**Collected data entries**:
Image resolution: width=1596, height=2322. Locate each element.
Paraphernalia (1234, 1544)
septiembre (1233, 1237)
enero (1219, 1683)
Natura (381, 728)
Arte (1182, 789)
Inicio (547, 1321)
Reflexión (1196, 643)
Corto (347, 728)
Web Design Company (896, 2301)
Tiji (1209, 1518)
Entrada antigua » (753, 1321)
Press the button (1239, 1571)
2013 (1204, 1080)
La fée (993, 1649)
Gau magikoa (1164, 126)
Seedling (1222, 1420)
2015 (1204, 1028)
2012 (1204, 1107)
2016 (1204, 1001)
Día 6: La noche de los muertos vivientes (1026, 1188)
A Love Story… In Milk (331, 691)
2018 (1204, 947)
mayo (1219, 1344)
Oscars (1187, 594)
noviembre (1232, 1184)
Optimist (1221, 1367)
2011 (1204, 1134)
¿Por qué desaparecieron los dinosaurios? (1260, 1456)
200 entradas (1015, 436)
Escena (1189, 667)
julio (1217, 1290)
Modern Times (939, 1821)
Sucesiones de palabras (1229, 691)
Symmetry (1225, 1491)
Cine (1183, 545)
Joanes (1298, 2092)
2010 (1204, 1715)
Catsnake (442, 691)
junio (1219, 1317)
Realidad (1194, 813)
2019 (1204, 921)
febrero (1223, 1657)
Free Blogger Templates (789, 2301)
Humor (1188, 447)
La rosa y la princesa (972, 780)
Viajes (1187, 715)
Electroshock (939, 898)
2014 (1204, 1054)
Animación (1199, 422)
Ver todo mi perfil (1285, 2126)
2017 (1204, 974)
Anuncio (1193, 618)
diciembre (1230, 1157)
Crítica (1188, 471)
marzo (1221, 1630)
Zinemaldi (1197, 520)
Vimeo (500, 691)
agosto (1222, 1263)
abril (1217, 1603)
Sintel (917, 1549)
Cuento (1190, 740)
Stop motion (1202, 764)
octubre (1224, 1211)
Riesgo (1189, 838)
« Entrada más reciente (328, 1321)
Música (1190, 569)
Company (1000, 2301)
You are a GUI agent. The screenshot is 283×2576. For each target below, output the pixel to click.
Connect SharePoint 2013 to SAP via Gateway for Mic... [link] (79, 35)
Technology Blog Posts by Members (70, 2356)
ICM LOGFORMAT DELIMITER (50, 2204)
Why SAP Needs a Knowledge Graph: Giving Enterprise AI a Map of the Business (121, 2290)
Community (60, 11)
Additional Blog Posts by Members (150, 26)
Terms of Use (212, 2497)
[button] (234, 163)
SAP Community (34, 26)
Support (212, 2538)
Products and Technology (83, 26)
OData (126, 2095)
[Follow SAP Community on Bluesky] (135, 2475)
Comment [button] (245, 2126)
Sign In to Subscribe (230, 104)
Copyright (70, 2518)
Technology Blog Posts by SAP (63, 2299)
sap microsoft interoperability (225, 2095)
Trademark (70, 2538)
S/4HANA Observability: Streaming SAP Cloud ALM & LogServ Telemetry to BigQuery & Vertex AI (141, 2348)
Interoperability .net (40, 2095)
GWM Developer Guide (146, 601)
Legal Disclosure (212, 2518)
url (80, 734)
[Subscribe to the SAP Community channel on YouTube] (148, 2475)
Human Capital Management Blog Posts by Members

**Work to be completed**:
Only the lines above starting at the one containing "Reflexión (1196, 643)" and ending at the one containing "Día 6: La noche", both included, are to be returned, exactly as they read.

**Solution to this problem**:
Reflexión (1196, 643)
Corto (347, 728)
Web Design Company (896, 2301)
Tiji (1209, 1518)
Entrada antigua » (753, 1321)
Press the button (1239, 1571)
2013 (1204, 1080)
La fée (993, 1649)
Gau magikoa (1164, 126)
Seedling (1222, 1420)
2015 (1204, 1028)
2012 (1204, 1107)
2016 (1204, 1001)
Día 6: La noche de los muertos vivientes (1026, 1188)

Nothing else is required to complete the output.